An hour or so later we have completed our personal contribution to the social life of the Playa, and so we celebrate by drinking early morning Heinekens, grabbing a jug of water each, and heading out across town to check out the scene. The argument “What will we encounter first, Art or Nudity?” is settled almost instantly, however, as the camp next door features a bald woman (“Look, Persis Khambatta from that bad Star Trek movie!”) doing yoga exercises while completely naked and not at all shy about it. Maybe that counts as both; I simply don’t know.
It’s only about 8 AM or so as we reach The Man, but Black Rock City is already buzzing with activity. It’s probably the heat, which is already well into the 90s — I remember all the helpful survival tips handed out at the gate (“Drink before you get thirsty... gulp, don’t sip) and start guzzling from my stylish Calistoga bottle. Evan, who is quite handy with knots, had made a clever shoulder harness for his water bottle; I tried to imitate the Mighty Pigdog Silverback and made a very clumsy one, which slipped off my shoulder several times before I decided that there simply is no elegant way to carry survival goods in the desert and stopped worrying about it.

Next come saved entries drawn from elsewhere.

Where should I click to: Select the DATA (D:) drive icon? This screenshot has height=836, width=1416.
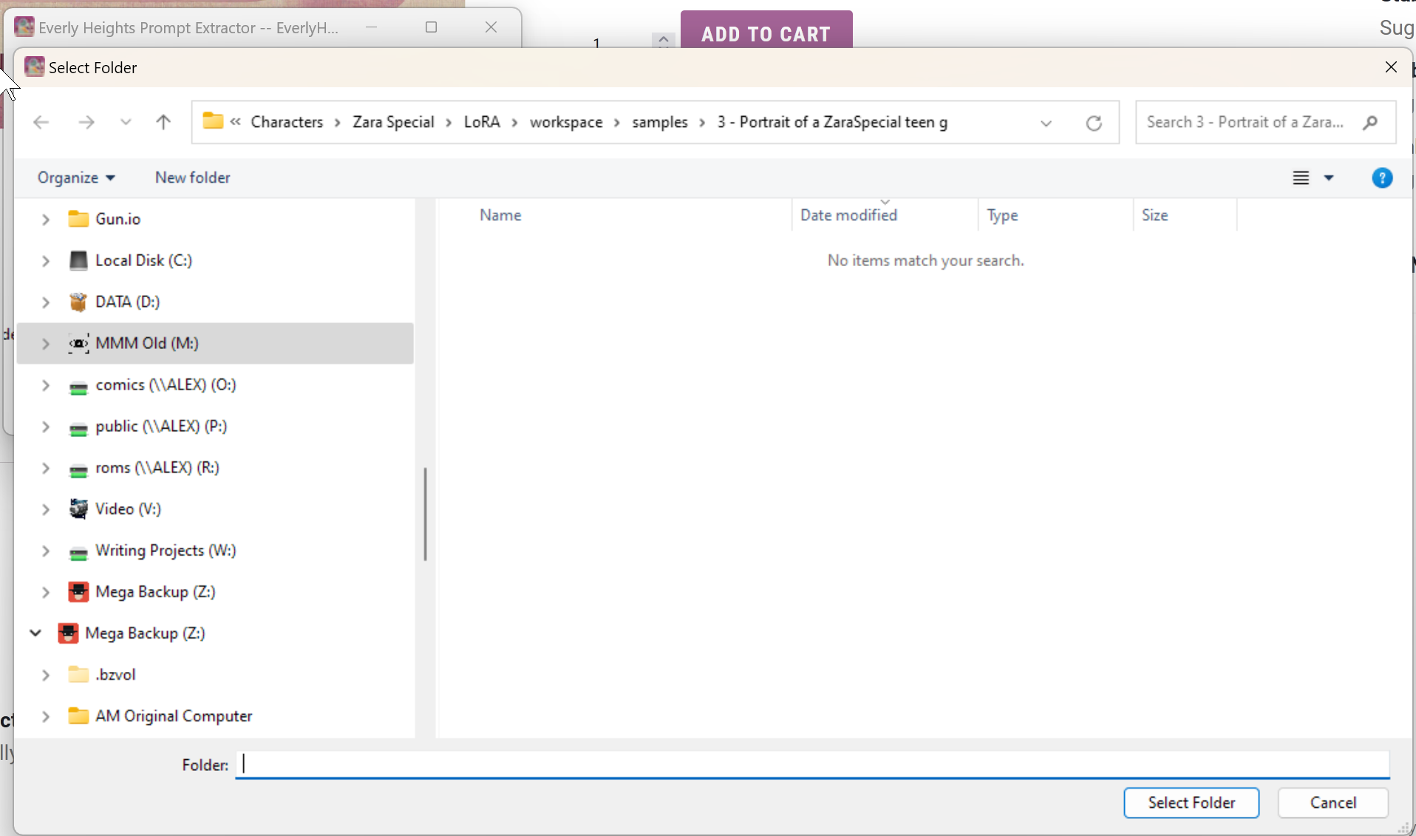pyautogui.click(x=78, y=302)
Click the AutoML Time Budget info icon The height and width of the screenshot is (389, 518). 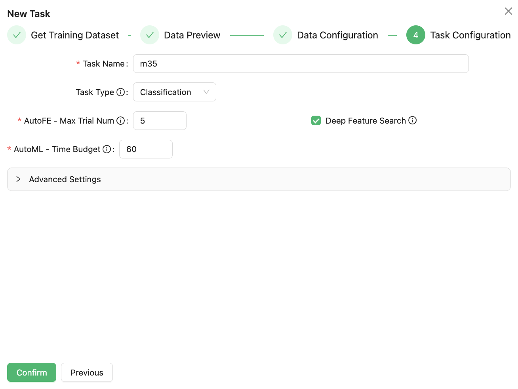coord(107,149)
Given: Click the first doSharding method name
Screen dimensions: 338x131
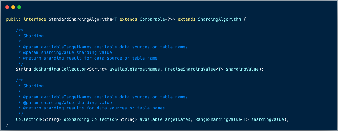Looking at the screenshot, I should (46, 69).
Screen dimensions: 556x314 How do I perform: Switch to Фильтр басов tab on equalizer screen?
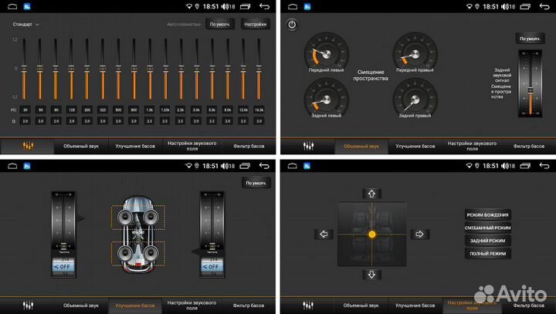(249, 146)
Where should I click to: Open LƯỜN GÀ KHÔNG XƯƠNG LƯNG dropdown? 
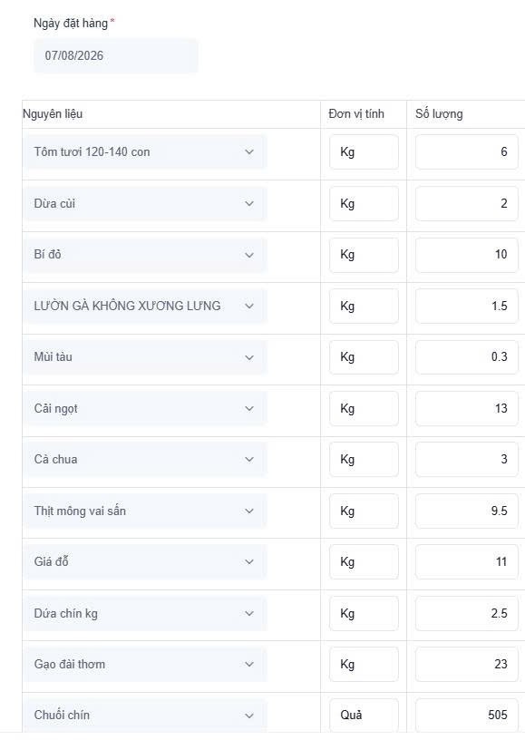pyautogui.click(x=145, y=306)
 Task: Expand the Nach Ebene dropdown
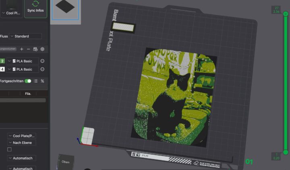coord(22,143)
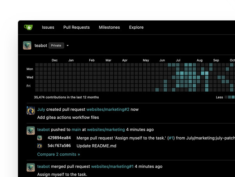Click teabot's profile avatar beside username
235x177 pixels.
click(x=27, y=45)
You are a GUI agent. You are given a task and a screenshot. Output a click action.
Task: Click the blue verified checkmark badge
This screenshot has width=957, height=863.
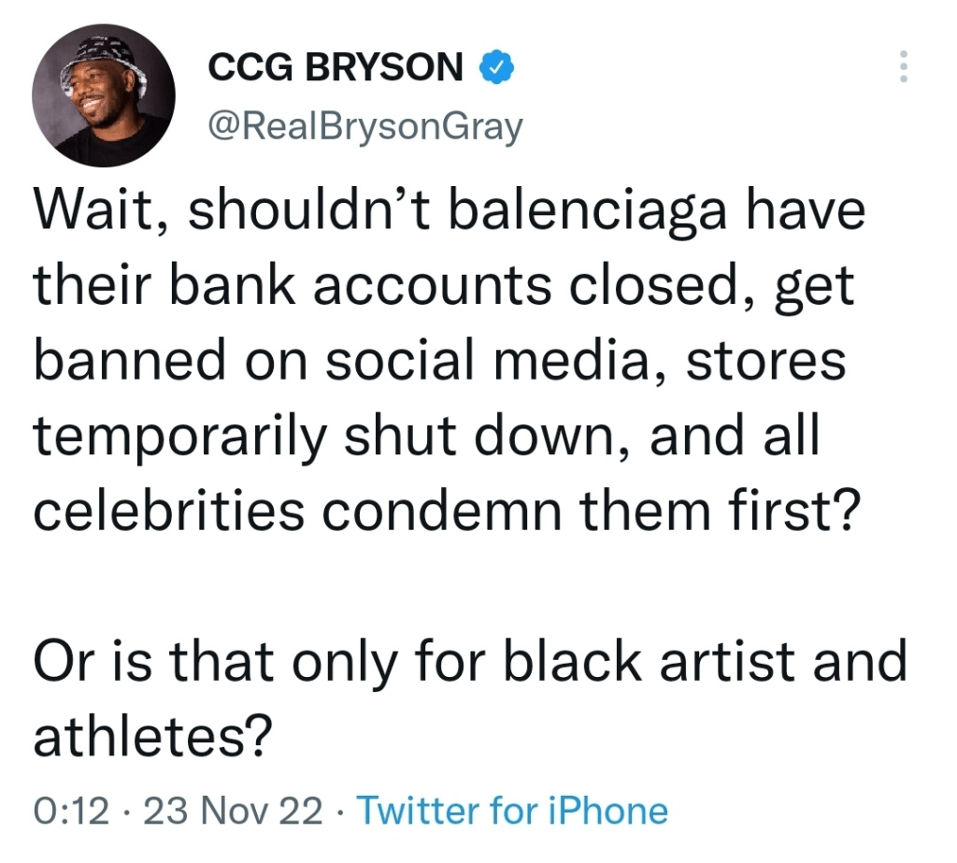tap(493, 66)
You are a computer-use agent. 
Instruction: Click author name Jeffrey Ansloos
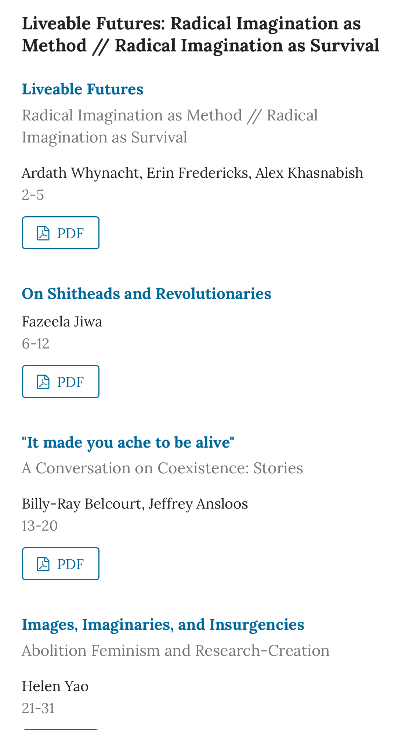point(198,504)

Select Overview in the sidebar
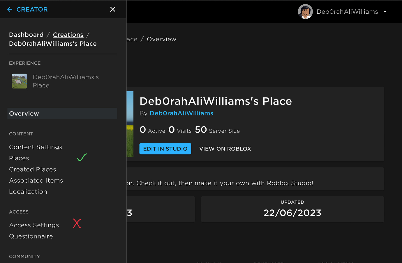(x=24, y=113)
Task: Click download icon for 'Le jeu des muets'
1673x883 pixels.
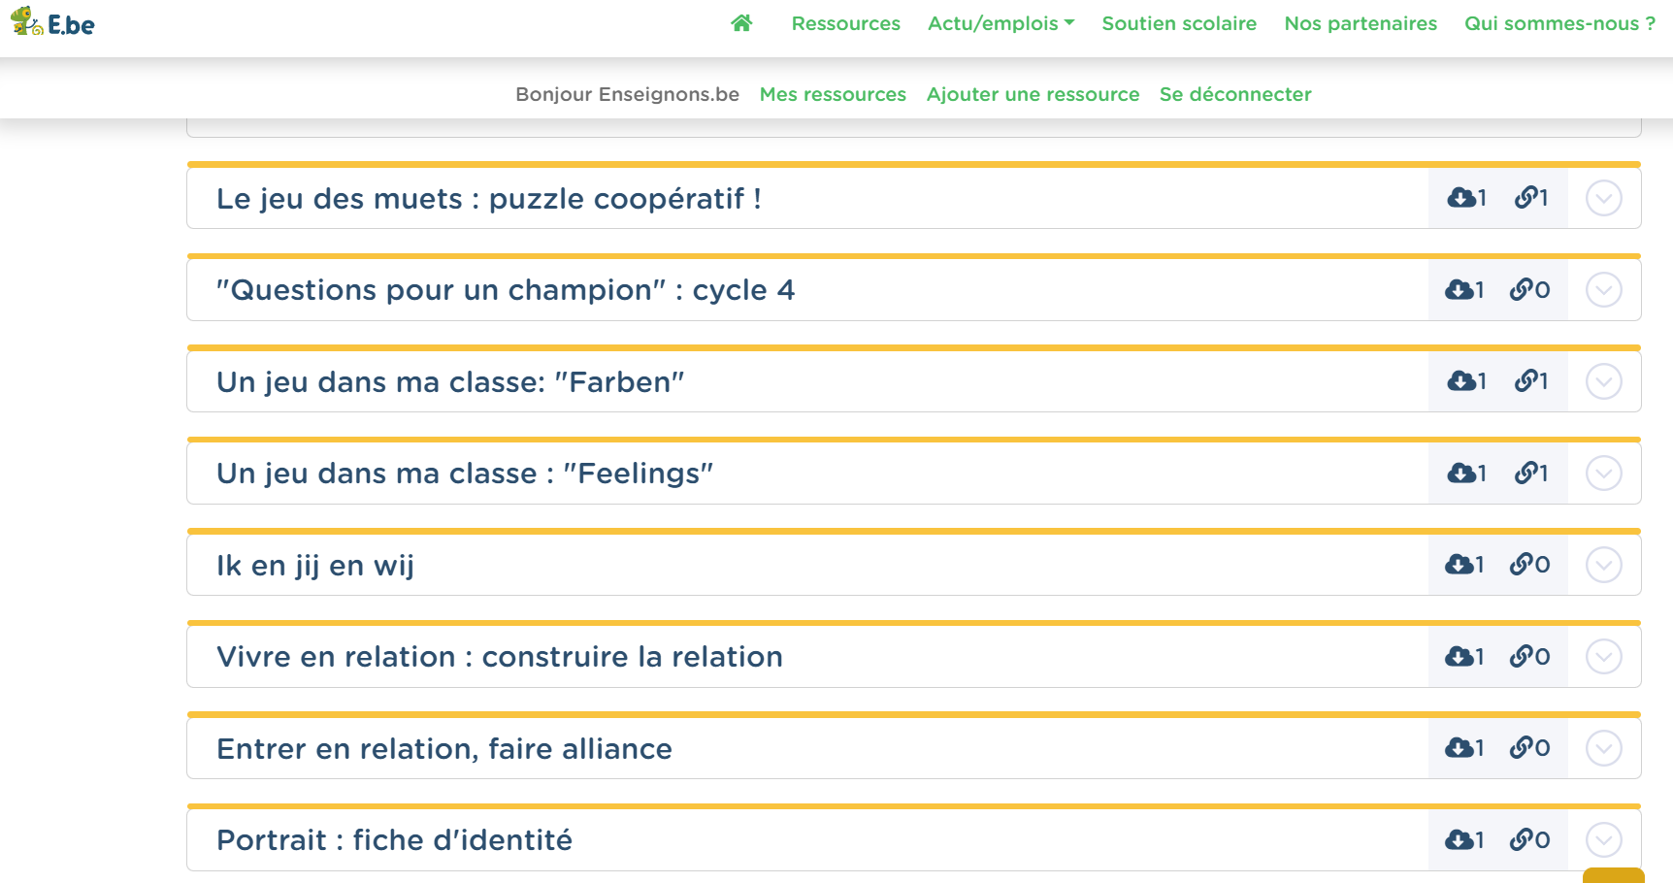Action: coord(1460,198)
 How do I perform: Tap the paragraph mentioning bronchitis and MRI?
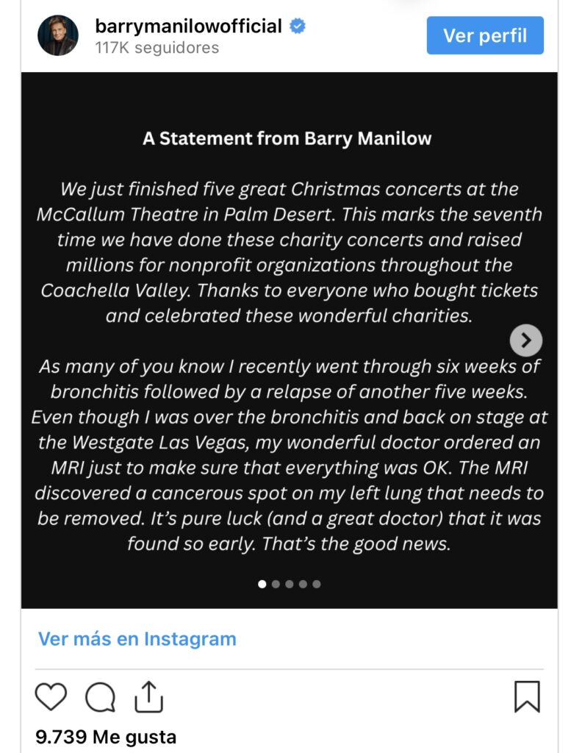[x=289, y=455]
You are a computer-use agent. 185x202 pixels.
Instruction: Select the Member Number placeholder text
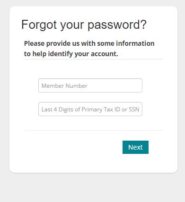[64, 86]
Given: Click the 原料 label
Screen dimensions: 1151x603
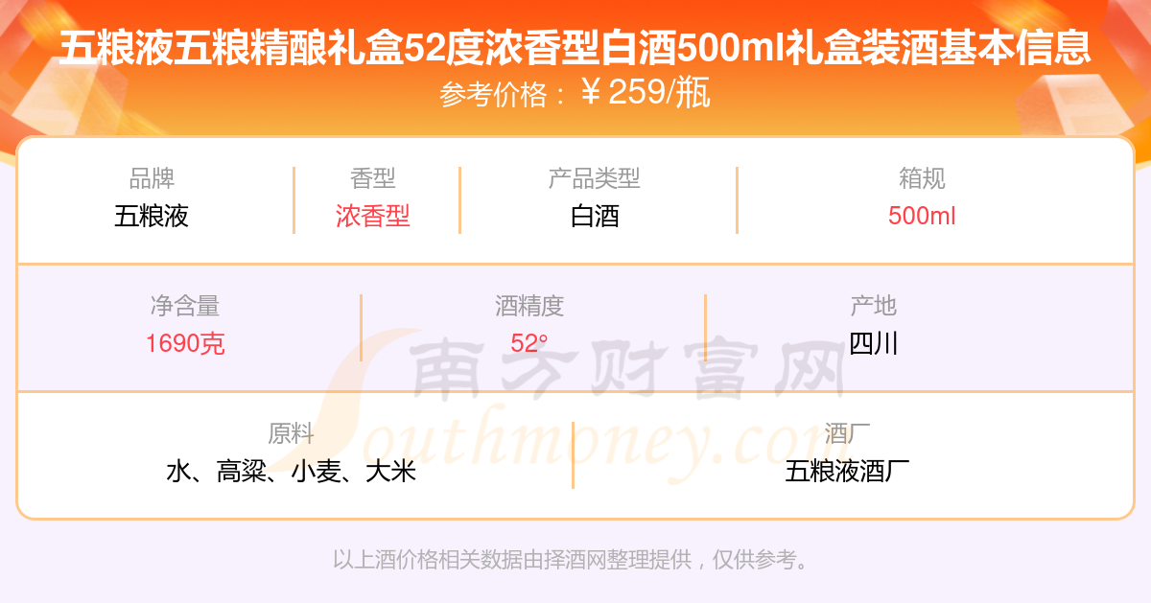Looking at the screenshot, I should [291, 433].
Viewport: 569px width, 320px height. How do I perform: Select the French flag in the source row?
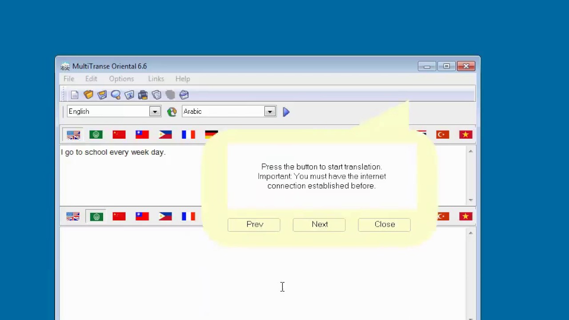pyautogui.click(x=188, y=134)
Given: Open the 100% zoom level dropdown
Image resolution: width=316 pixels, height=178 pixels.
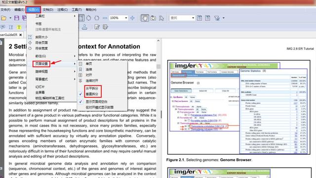Looking at the screenshot, I should pyautogui.click(x=126, y=18).
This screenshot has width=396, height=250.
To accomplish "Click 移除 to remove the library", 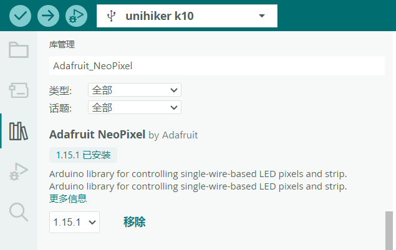I will pyautogui.click(x=134, y=222).
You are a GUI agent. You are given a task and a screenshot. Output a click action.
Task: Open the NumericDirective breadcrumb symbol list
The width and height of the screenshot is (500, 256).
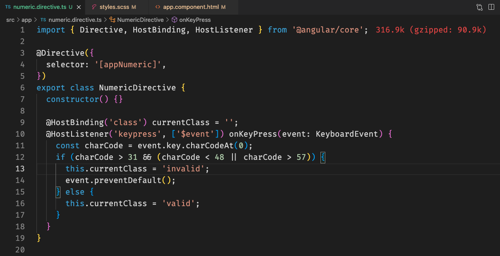[x=140, y=20]
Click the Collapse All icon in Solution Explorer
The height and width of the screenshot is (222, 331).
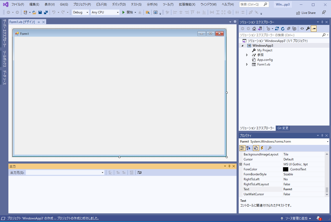point(289,29)
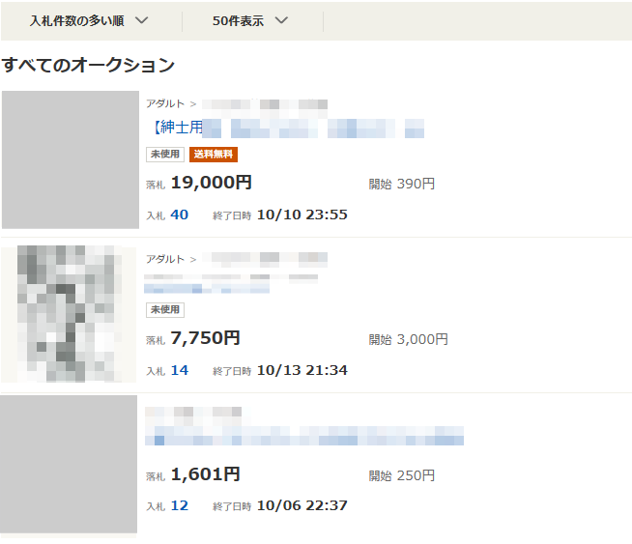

The camp is busy, but serene. Far from the media-borne expectations I had arrived with of a big mud pit with Deadheads playing flutes, there’s a definite sense of order and purpose around here. Art installations are arranged out on the playa, while people camp further up on the “shore” or the “beach” — that’s what it feels like to me, anyway. Everything is oriented, in one way or another, around The Man, who sits rather forlornly by himself in a circle, on top of and surrounded by hay bales and other certain flammables. We check out some of the large scale art, like the Future Primitive and the big Balloon Tent with beds which we could never quite figure out what it was for (photos at right).
Another cool thing we found was the giant Cochlea, sort of a snail-shaped “birthing tract” deal. It started out with a real big entrance (fig. 1, below), then continued on, spiralling around and around, shrinking as it went, but doing this so gradually that everyone who snaked through it claimed they started to freak out and hyperventilate because the walls were seemingly crushing them in, until ultimately you crawled out the other end squirming on your belly, praying to whatever God you believe in to please let there be a second opening. I refused to enter the maze (beginning a disgustingly non-participatory trend for the weekend which I hope to atone for in part next year, by administering whittlin’ lessons at Jed Sanders Hillbilly Camp), because I knew I would get stuck because of my ogrelike size and become panicky and stand up and shake down the whole tentlike structure, and then whoever created it (a German guy, I think, and you know about their tempers) would find me and grab me by the neck and toss me up to meet Jesus.